* Text shown
Alan's Blog




Home in a Van

I've been having further thoughts about the options of Camper Van, Motorhome and Caravan recently – see my blog on these topics as I'm not going to repeat myself here.

The reason for this is purely one of COST! Particularly the cost of overseas site fees during peak summer time – the time of year when families get ripped off the most - even though they are the least able to afford being ripped off.

Another factor is one which I wrote about in my blog entitled The Spirit of Caravanning.

Let's get back to basics. All we need to survive is shelter, food and water and being able to keep at a comfortable temperature. Every one of these can be achieved by using a van with suitable food and drink supplies. We've recently met two people who have bought small vans and fitted them out very cheaply with all they need to survive and be reasonably comfortable whilst touring.

The huge factor in cost elimination is site fees. Having been quoted as high as about £60/night recently, this can add enormously to the cost of a summer tour – especially if you're going for several weeks. Deduct the cost of the ferry for a caravan and you save even more if you go by van – but make sure your van isn't too long or it will be classified as freight and charged accordingly. I got away with it last time I tried taking a 'long' van on the ferry but was warned not to try it again - so you be warned too. You might not be as lucky as I was. In my case, I had rented a van a little longer than the 6 metres length permitted by the ferry company - check your ferry company before you buy a van as they are all different.

To save even more, you don't even have to add any fixtures and fitting to the van. As a young man I frequently used to take my own 'original' mini van (1969 model) and use it to sleep in with Skip, my yellow labrador. On the occasions when I didn't have a van of my own, I used to rent one and sleep in that. Incidentally, if you're going to be sleeping in the wild (not on a site) it's well worth taking your guard dog with you – the bigger the better!

In fact, renting may well be an option worth considering if you only use it for a fairly short trip each year – cheaper than going to the expense of buying and running your own van – and it will almost certainly be quite new, well maintained and insured (including green card for overseas trips) and rescue and recovery cover provided too – and much cheaper to hire than a motorhome.

So, what do basic equipment do you need to go touring in a van:

1)         Inflatable mattresses for all personnel to sleep on - with sleeping bags.
2)         Picnic stove (and fuel) and a few pots and pans (and kettle), cutlery and plates etc. to suit yourself. An alternative would be to buy local food that can be eaten cold – and drink water (or wine!! - if you're not driving!).
3)         Ideally, a portable shower and a portable loo together with a 'pop-up' privacy tent. Don't forget to take plenty of water too.
4)         Folding table and chairs.

As for any other trip, maps and guidebooks are always useful and these could be in an electronic format for reading on a tablet computer such as an iPad – or just search for the information you need on-line (when available).

* Task A
In the blog post about touring in a van, how high were the site fees the author was recently quoted?
* Task B
Carry on the blog post about touring in a van, picking up after its final sentence.

* Data lines
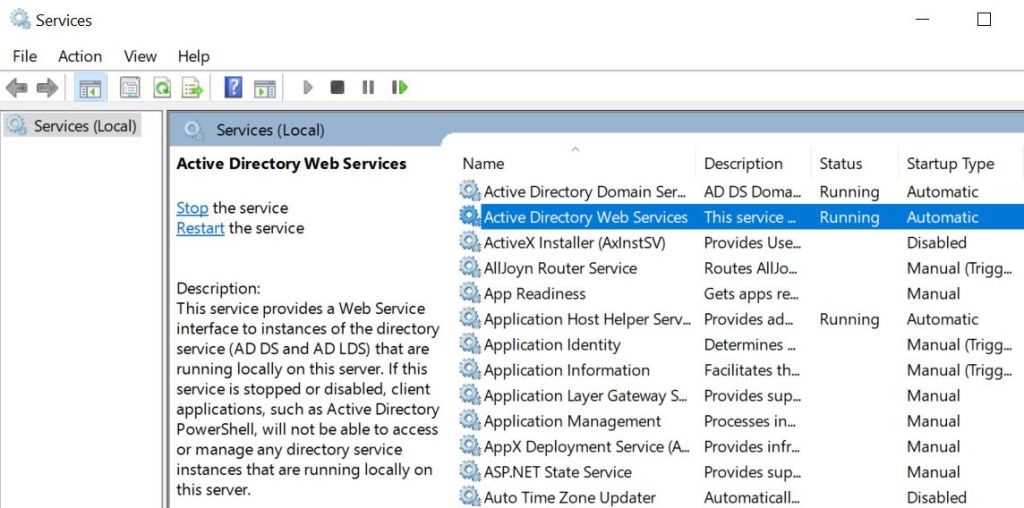Sort by the Startup Type column header
1024x508 pixels.
point(950,164)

* Expected output A
About £60 a night.

* Expected output B
As you will realise, this is an incomplete list, although a complete list is much the same as you'd need to have with you on any type of camping trip. Many of these items would be what would normally be contained in your fitted-out camper van, motorhome or caravan. They just aren't 'fitted' into the structure of the van. The purpose of this blog isn't to list an inventory of what you're likely to need to take with you. If you can't list what you need, you shouldn't be going! Even a tent may be a useful addition to take with you.

So why use a van? With a small van, or even one a little bigger for a family, you can park almost anywhere for FREE. Even if you saved yourself only £25/night for 6 weeks you'd save yourself more than a thousand pounds. If you add that to the savings in the cost of the ferry fare for a caravan as well as the savings in additional fuel cost used when towing a caravan and you can see just how much of a saving you can make on a long tour – easily £1500 to £2000. Of course, hiring a small van would cost you about £1000 for this sort of time period but that would also include the vehicle insurance and maintenance costs – just add fuel and GO!

However, if you bought a cheap van for around say £5000 and fitted it out yourself (or just loaded it with the things you need), it would be a lot cheaper than buying a 'ready-made' camper van or motorhome and the money you'd save on not having to pay site fees would soon pay for the cost of your van and fittings / equipment.

Of course, you'd probably end up with a camper van once it had been fitted out to your liking – but at a much lower cost when using basic materials or buying second-hand caravan / camper van interior fittings, or even making your own furniture. Want some ideas?  There are loads of van conversion videos on YouTube……

I never thought I'd be writing so enthusiastically about using a van as I've always been a great fan of caravans. In fact, we do own a large (25 feet long, twin-axle) caravan but after our summer tour last summer (2019) which was both expensive and quite stressful for me, as the driver, having to tow the caravan for so many miles, I've come to the conclusion that a van, or small camper van is the way to go - an easy option maybe, but one that provides much more flexibility when it comes to both parking it for the night as well as the type of roads which one can take - nothing worse than being stuck in a narrow road with no way out when you have a huge caravan attached to your tow-bar!

Step 1: Buy a van.

Step 2: Go for it!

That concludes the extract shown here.